I visited Dad’s Place later the week Pastor Chris was on trial. After listening to his story and asking some questions, we moved to the back room where I met the members of his church who help him keep the place open around the clock, and some of the people who find a safe place in the church.
I met a woman sitting at one of the tables with a stack of papers. She flinched ever so slightly when we shook hands, as though human touch had been harmful to her at some point in the past. When I asked about her paperwork, she told me she was looking for a job.
We chatted for a few minutes. Some of her words were out of order or jumbled, but she made herself understood. When I got up from the table, Pastor Chris took me aside and told me that the woman had been coming for about two months. “When she came here, she was non-verbal,” he told me quietly. “She couldn’t even have a conversation.”
I notice a young woman seated behind a computer. She spoke at first in very short phrases and told me that she did graphic design. I asked her if I could see any of her work. She pulled out her phone, swiped several times through various pieces, and then displayed a picture that looked like a photograph of a masterpiece oil painting. I asked her how she had made the image. She began speaking in complete sentences, explaining the software she had used to create it, and that it had taken her two months. It was fabulous.
Having a schedule to keep, I took a photo with Pastor Chris and his family and moved on. That evening, at a Christmas party several counties away, I was told that a different judge in a civil case against Dad’s Place had issued an order that would effectively close it immediately.
There were multiple problems with that order. There was no immediate harm happening that had not been happening for months during the entire pendency of the case. The order did not preserve the status quo during the proceedings, but rather upended it.
One judge, having heard the case and the arguments over religious liberty, had slowed everything down, wanting to get it right. But another judge swung into action and rushed in.
I asked Elliot Gaiser, Ohio’s Solicitor General, to file a friend-of-the-court brief with the trial court in support of Dad’s Place, asking the court to stay its order.
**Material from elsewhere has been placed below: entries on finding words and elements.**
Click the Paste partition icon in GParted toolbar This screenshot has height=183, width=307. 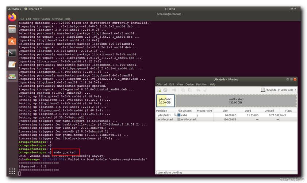pos(189,90)
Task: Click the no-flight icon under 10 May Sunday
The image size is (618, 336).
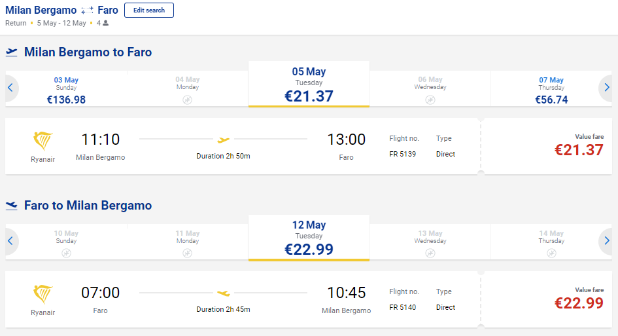Action: [x=66, y=253]
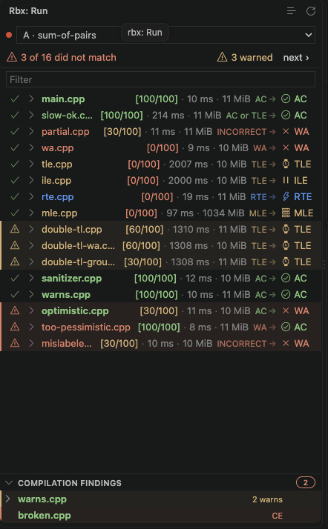Image resolution: width=328 pixels, height=529 pixels.
Task: Open the list view icon in the header
Action: (x=292, y=11)
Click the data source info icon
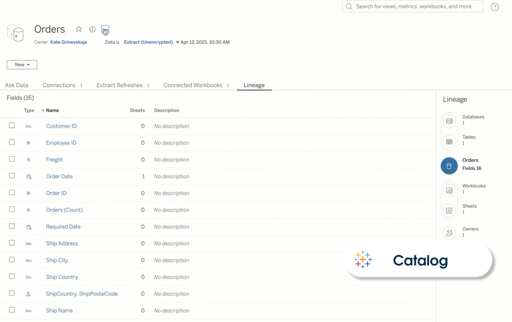The image size is (512, 322). pyautogui.click(x=92, y=29)
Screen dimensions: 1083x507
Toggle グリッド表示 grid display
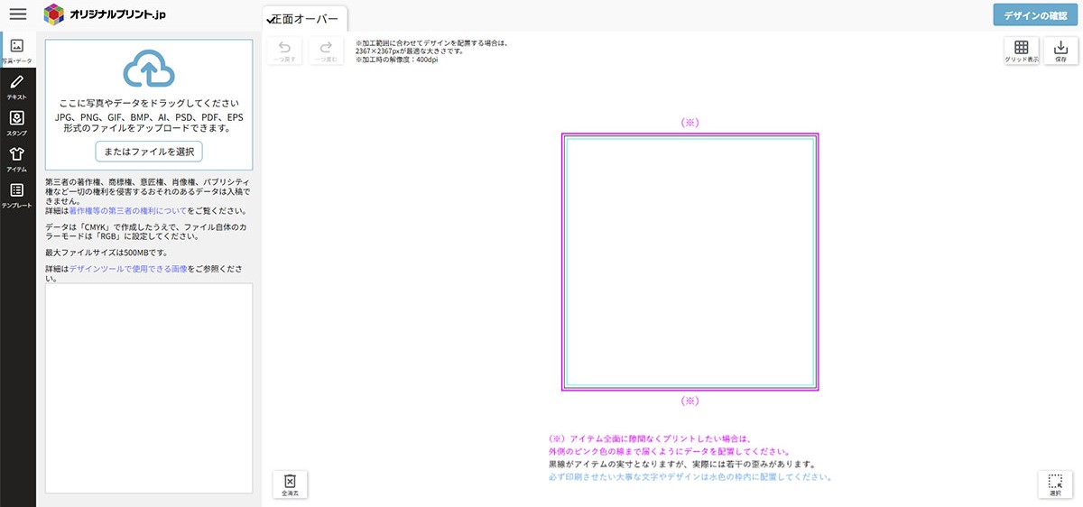[x=1022, y=51]
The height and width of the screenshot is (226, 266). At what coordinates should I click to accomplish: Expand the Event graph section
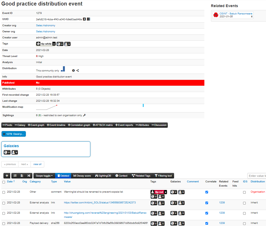coord(36,125)
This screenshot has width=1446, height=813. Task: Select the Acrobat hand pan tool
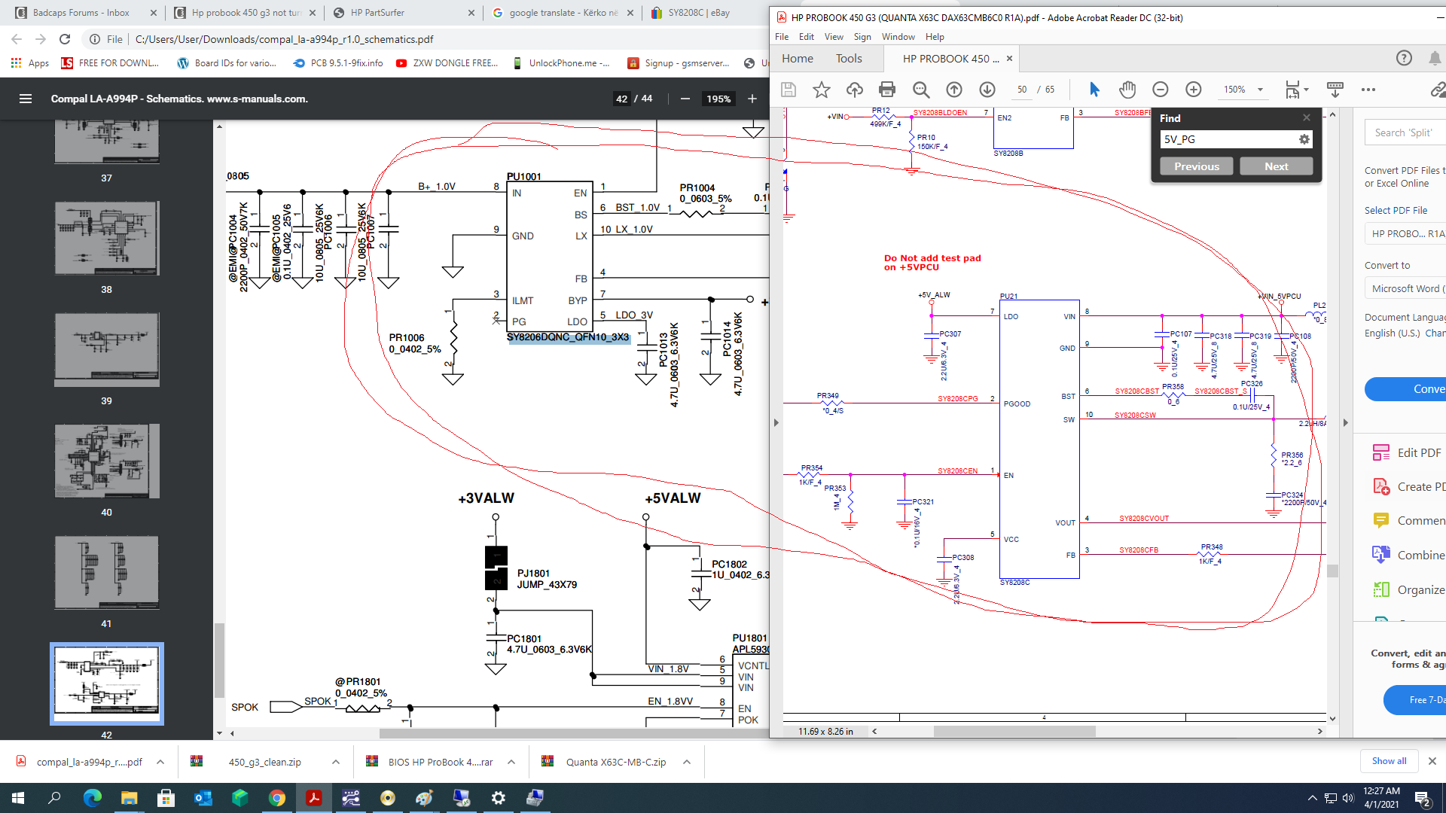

The trial court responded by setting a hearing in ten days. There will be further appeals, and Ohio will defend the state and federal guarantees of freedom of religion.
Pastor Chris stayed up all night, preaching to his small congregation, doing “church stuff,” and keeping people off the streets for one more night. But the government should not get a say in what is “church stuff”; it doesn’t get to decide that preaching is OK, but sheltering the homeless is not. And it doesn’t get to grant waivers to secular businesses but single a church out for strict enforcement.
Thomas Jefferson wrote about a “wall of separation between Church and State” to describe the operation of the First Amendment’s Free Exercise and Establishment clauses. The phrase appears nowhere in the Constitution or the Declaration—but if it means anything, it means that the Church is behind a protective wall that the State may not climb over or go around.